To the editor:
Re “College removes long-time WEBN faculty” (News, October 1)
The other day, my morning producer called me to check in on a script I was writing. As a way of small talk, he asked if I went to Emerson. I said, ‘yes,’ assuming he had attended the school as well; then, naturally, I asked if he took Marsha Della-Giustina’s broadcast journalism course. (He’s much older than I am, but since she has been teaching at Emerson for nearly half a century, I thought there was a good chance he had taken her class as well). And guess what, he had! As a matter of fact, he was in her very first broadcast journalism course in 1980.

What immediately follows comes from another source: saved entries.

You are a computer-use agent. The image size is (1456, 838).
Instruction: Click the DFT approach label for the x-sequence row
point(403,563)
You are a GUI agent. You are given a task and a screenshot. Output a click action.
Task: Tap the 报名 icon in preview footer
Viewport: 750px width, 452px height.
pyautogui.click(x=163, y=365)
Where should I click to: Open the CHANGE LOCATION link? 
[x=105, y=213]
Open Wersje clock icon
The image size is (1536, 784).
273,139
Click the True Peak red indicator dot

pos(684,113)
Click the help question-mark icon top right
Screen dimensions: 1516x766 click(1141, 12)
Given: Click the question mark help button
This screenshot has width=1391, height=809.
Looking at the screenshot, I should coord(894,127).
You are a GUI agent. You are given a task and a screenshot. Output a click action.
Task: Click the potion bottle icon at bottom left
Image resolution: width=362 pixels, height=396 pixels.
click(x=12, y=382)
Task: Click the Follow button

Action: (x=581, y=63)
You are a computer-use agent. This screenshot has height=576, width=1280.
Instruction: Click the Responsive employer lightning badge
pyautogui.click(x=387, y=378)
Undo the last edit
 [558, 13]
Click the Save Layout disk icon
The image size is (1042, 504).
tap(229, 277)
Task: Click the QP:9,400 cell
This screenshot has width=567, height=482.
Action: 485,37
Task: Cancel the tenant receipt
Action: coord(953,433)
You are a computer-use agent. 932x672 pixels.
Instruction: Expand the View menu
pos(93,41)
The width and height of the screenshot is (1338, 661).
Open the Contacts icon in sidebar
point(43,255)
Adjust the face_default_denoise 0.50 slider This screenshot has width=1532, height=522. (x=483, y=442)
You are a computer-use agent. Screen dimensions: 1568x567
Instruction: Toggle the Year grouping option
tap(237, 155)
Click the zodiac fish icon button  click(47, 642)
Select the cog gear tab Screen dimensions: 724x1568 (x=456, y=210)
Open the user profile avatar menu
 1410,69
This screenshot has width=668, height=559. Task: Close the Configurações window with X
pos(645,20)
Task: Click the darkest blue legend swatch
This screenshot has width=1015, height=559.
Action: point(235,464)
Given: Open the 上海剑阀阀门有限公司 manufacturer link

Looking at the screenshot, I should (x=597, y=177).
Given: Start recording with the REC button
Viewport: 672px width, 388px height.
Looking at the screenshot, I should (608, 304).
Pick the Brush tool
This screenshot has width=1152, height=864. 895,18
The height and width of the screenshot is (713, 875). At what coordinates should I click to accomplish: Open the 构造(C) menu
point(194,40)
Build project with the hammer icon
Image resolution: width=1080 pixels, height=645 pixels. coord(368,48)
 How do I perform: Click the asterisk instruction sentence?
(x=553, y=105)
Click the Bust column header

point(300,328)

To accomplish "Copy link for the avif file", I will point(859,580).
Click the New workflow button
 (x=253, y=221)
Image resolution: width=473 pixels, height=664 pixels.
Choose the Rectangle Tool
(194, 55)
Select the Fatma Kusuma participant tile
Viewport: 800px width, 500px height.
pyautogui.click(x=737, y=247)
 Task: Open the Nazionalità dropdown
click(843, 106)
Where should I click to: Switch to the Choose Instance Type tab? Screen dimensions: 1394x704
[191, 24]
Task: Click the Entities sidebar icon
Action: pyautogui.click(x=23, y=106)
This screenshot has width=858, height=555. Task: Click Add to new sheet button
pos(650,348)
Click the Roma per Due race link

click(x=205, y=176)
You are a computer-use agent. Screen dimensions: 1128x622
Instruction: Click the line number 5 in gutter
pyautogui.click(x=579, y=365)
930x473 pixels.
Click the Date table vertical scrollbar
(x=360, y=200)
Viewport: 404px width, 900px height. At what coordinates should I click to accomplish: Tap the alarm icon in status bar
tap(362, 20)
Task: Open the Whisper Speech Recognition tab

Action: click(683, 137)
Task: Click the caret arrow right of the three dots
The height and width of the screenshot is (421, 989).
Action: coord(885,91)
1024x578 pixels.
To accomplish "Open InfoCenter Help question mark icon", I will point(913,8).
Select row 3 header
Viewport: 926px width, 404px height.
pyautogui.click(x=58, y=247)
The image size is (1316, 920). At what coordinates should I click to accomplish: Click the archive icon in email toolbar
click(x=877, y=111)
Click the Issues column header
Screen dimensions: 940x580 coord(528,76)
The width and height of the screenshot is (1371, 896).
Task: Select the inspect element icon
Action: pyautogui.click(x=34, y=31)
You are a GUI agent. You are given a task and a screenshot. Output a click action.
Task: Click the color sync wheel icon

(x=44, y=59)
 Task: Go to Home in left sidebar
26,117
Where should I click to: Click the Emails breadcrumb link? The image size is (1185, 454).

After finishing my story – which that day happened to be about a developer who dropped his proposal to build a condominium complex in a small town in New York because dinosaur tracks were found in the lot he wanted to build on – I sent an email to my producer saying, “Do you think Marsha ‘red pen’ would have approved of this script?” To which he responded, “You would have had her at ‘dino tracks!’” And we’ve been talking about her ever since!
And just days later, I was stopped in my own tracks when I learned Marsha has been removed as the faculty advisor for WEBN, where I had the privilege of learning some of the tricks of the trade while at Emerson.
I would like to say emphatically that this is a massive, irreparable loss for WEBN and I am personally offended. When I took a directed study with Marsha as a graduate student, she helped me find an internship, she gave me emotional support, and she actually taught me valuable information that has been helpful to me as a journalist, so much so that my bosses have wondered who my broadcast teachers were.
“Who trained you?” they’ve asked and I’ve always responded, “Marsha!” as if everyone knows…and you know what, sometimes other journalists—like my morning producer—know precisely who I’m talking about.
So, please, I would like the school to reconsider this decision. Marsha is a unifying force in an otherwise fragmented field and removing her from WEBN may ruin one of the great resources Emerson has to offer its journalism students.
Genevieve DiNatale is a multimedia journalist who presently works for Fios1 News covering the Lower Hudson Valley in New York. She’s a graduate of Emerson journalism master’s class of 2017 and she’s also a poet with a book coming out next spring called “Love Unaccommodated.”